- TASK DIRECTIONS -
Summarize the blog excerpt in two sentences.

- SOURCE PASSAGE -
So back to my original question, is data science taking all the glory? Yes, I believe it is and that’s okay, especially if data scientists are making use of data platforms like the one I have described, to allow valuable insight to be realised. It means good data management practices are being applied – which is a pre-requisite for analytics to work.
Data Science in my opinion is still relatively immature, and to make sure organisations get the best return-on-investment, they really need to make sure their data is ready and fit-for-purpose.
I hope you have found this interesting. If you are looking for help with your MDM and Analytics platforms consider contacting Entity Group. This blog forms part of series run by colleagues within the Capgemini Data Science team, if you didn’t get a chance to read Vinod Verma’s blog on Agile Analytics Development you can find it here. In next week’s blog Matthew Thomson with be discussing analytics with Spark.
The views in this article are my own, and may not reflect the views of my employers at Entity Group. Connect with me on LinkedIn.
Some very good points and a perfect example of a use case for registry style MDM.

- INFORMATION SHOWN -

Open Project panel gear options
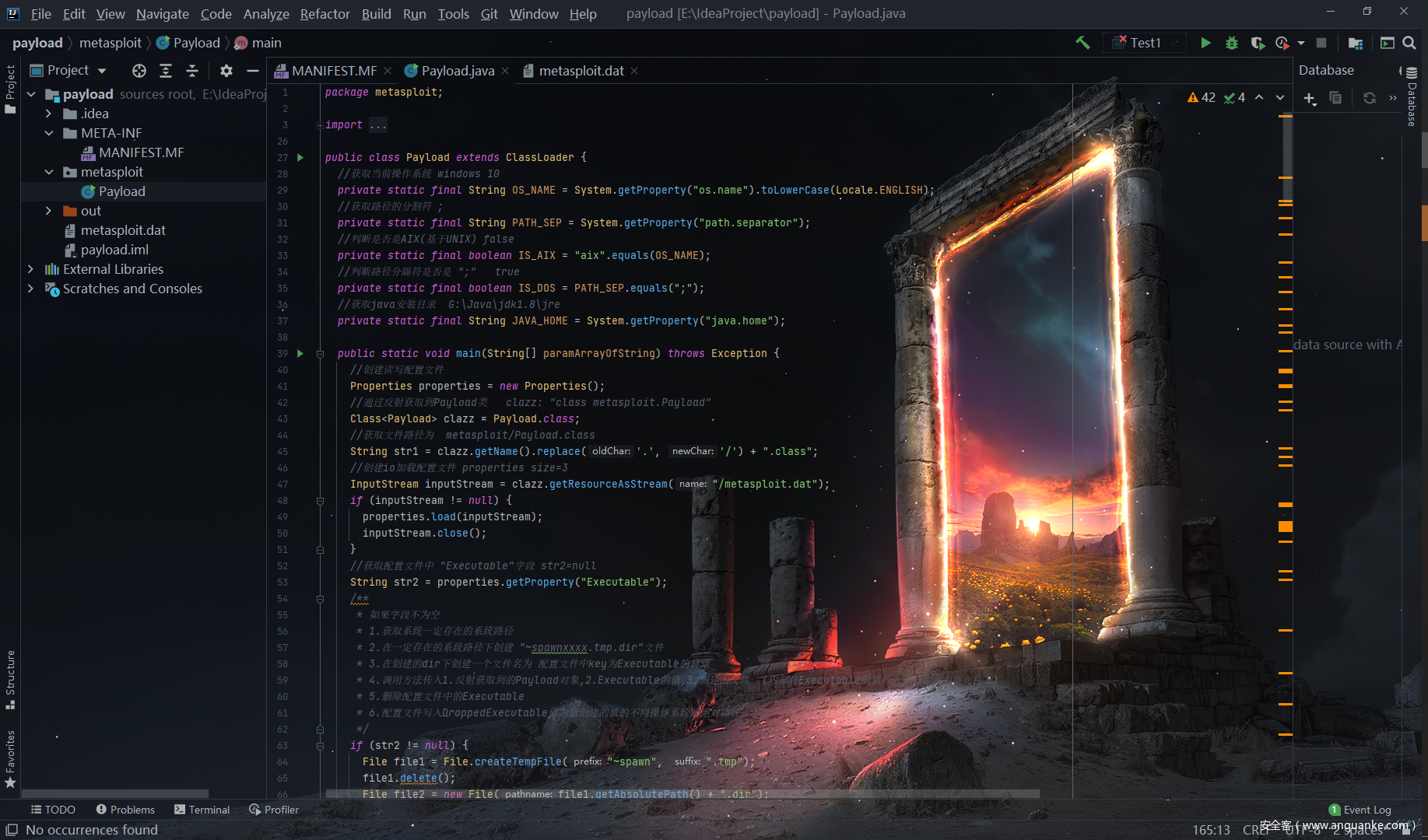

- REPLY -
The author believes data science is taking all the glory and considers that acceptable, especially when data scientists use data platforms that allow valuable insight to be realized, because this means good data management practices, a prerequisite for analytics, are being applied. Since data science is still relatively immature, the author holds that organizations must make sure their data is ready and fit for purpose to get the best return on investment.